A population-based diabetes cohort: the Hoorn Diabetes Care System cohort
| ISRCTN | ISRCTN26257579 |
|---|---|
| DOI | https://doi.org/10.1186/ISRCTN26257579 |
| Secondary identifying numbers | 1 |
- Submission date
- 15/12/2016
- Registration date
- 06/01/2017
- Last edited
- 04/01/2017
- Recruitment status
- Recruiting
- Overall study status
- Ongoing
- Condition category
- Nutritional, Metabolic, Endocrine
Plain English summary of protocol
Background and study aims
Diabetes is a lifelong condition that causes a person's blood sugar level to become too high. Previous studies have shown that people with type 2 diabetes are at increased risk of complications and mortality (death) compared to people without type 2 diabetes. Despite treatment, people with type 2 diabetes have higher levels of cardiovascular (heart disease) risk factors, such as high blood pressure, cholesterol and glucose levels. Diabetes care in the Netherlands was in need of improvement. For this reason, in 1996 centrally organised diabetes care was started in the region West-Friesland, a semi-urban region with 200,000 inhabitants and representative for a Western-European population, resulting in the Hoorn Diabetes Care System cohort (DCS). The DCS centre is responsible for the quality of type 2 diabetes care and uses managed care plans, working with contracted general practitioners (GPs). The managed care plan encompasses the care provided by a person’s GP, according to the Dutch College of GPs’ treatment guidelines for type 2 diabetes, and a standardised annual assessment organised centrally by the DCS centre. All people with type 2 diabetes in the region are included in the DCS cohort, which provides a unique opportunity for research.
Who can participate?
All people (all ages) with type 2 diabetes living in the West-Friesland region of the Netherlands
What does the study involve?
People with type 2 diabetes visit the DCS centre as part of the routine diabetes care. During this annual measurement, blood samples are taken to look at diabetes-related risk factors, blood pressure is measured and participants are asked about their smoking, medication use and other diseases. Anonymised electronic records are kept of these annual measurements and the participants are informed about the use of these records for research purposes. For specific research projects, in addition to the routine measurements, people are approached individually. When participants agreed to participate, additional questionnaires are filled in by the patients, or extra blood or urine samples are taken, depending on the type of the specific study.
What are the possible benefits and risks of participating?
Participants visit a specialized diabetes care center and their care is strictly monitored. Participation does not involve any extra risk compared to usual diabetes care.
Where is the study run from?
1. Diabetes Zorgsysteem locatie Hoorn (Netherlands)
2. Diabetes Zorgsysteem locatie Enkhuizen (Netherlands)
3. Diabetes Zorgsysteem locatie Hoogwoud/Opmeer (Netherlands)

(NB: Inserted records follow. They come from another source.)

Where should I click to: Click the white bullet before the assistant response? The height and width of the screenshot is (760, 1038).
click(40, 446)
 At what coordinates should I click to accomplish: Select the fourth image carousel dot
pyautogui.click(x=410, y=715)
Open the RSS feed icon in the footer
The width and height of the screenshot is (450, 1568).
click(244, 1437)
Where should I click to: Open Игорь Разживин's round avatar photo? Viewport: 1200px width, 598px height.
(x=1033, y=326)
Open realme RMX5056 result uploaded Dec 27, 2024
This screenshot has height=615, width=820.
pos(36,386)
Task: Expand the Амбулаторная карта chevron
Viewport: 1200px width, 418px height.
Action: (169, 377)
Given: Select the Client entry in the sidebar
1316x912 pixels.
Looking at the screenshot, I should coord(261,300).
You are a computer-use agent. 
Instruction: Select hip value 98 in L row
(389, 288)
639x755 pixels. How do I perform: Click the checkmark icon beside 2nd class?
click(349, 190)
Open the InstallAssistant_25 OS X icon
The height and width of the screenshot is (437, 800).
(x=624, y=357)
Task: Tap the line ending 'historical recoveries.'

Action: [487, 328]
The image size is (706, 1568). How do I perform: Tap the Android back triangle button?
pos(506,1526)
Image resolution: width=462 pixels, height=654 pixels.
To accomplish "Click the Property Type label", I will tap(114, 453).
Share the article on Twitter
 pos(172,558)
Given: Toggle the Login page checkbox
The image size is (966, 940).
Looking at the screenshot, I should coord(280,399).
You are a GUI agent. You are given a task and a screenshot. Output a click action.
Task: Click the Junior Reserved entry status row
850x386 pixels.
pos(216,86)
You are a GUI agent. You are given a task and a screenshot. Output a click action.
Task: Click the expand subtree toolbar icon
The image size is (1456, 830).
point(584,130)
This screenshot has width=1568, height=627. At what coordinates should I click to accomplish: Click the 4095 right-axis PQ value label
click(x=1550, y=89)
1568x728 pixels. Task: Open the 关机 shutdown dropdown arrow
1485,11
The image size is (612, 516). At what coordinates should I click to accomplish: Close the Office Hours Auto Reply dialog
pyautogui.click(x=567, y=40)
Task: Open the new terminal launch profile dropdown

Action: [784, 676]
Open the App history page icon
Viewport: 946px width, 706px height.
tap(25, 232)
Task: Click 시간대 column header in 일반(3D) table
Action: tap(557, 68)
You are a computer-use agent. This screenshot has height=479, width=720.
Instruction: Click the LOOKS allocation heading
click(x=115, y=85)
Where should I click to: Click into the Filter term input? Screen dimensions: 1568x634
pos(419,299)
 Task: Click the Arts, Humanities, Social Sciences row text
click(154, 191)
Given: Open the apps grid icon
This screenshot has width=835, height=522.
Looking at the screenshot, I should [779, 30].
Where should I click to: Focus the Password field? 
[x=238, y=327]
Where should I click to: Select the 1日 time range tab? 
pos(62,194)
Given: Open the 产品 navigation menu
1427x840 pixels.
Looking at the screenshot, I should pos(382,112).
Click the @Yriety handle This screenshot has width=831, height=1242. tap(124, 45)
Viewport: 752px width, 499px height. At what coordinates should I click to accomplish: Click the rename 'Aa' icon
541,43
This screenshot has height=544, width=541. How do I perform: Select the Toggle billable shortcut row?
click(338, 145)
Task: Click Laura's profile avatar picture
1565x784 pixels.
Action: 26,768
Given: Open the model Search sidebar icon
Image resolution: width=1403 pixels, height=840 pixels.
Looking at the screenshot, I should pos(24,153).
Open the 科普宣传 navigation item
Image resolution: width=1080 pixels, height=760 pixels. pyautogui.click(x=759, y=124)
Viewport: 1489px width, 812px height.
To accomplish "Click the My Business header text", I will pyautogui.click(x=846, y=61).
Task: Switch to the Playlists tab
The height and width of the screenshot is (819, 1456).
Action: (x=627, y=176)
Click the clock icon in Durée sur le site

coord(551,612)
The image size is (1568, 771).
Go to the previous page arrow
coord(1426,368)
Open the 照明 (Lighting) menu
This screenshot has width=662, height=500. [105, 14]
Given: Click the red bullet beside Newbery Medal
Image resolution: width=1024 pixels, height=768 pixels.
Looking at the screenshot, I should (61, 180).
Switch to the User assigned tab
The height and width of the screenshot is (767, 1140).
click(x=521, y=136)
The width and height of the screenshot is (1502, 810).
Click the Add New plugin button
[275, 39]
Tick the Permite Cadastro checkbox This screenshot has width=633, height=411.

4. Diabetes Zorgsysteem locatie Medemblik (Netherlands)
5. Diabetes Zorgsysteem locatie Slootdorp (Netherlands)
6. Diabetes Zorgsysteem locatie Wervershoof (Netherlands)
7. Diabetes Zorgsysteem locatie Venhuizen (Netherlands)
When is the study starting and how long is it expected to run for?
March 1996 to January 2030
Who is funding the study?
1. VU University Medical Center (Netherlands)
2. Dutch Federation of University Medical Centres (Netherlands)
3. Health insurers (Netherlands)
4. Netherlands Organisation for Scientific Research (Netherlands)
5. Netherlands Organisation for Health Research and Development (Netherlands)
6. Dutch Diabetes Foundation (Netherlands)
7. European Foundation for the Study of Diabetes (Germany)
8. International Diabetes Federation (Belgium)
9. European Innovative Medicine Initiative (Belgium)
10. European Union (Belgium)
Who is the main contact?
1. Dr Petra Elders (p.elders@vumc.nl)
2. Prof. Giel Nijpels (g.nijpels@vumc.nl)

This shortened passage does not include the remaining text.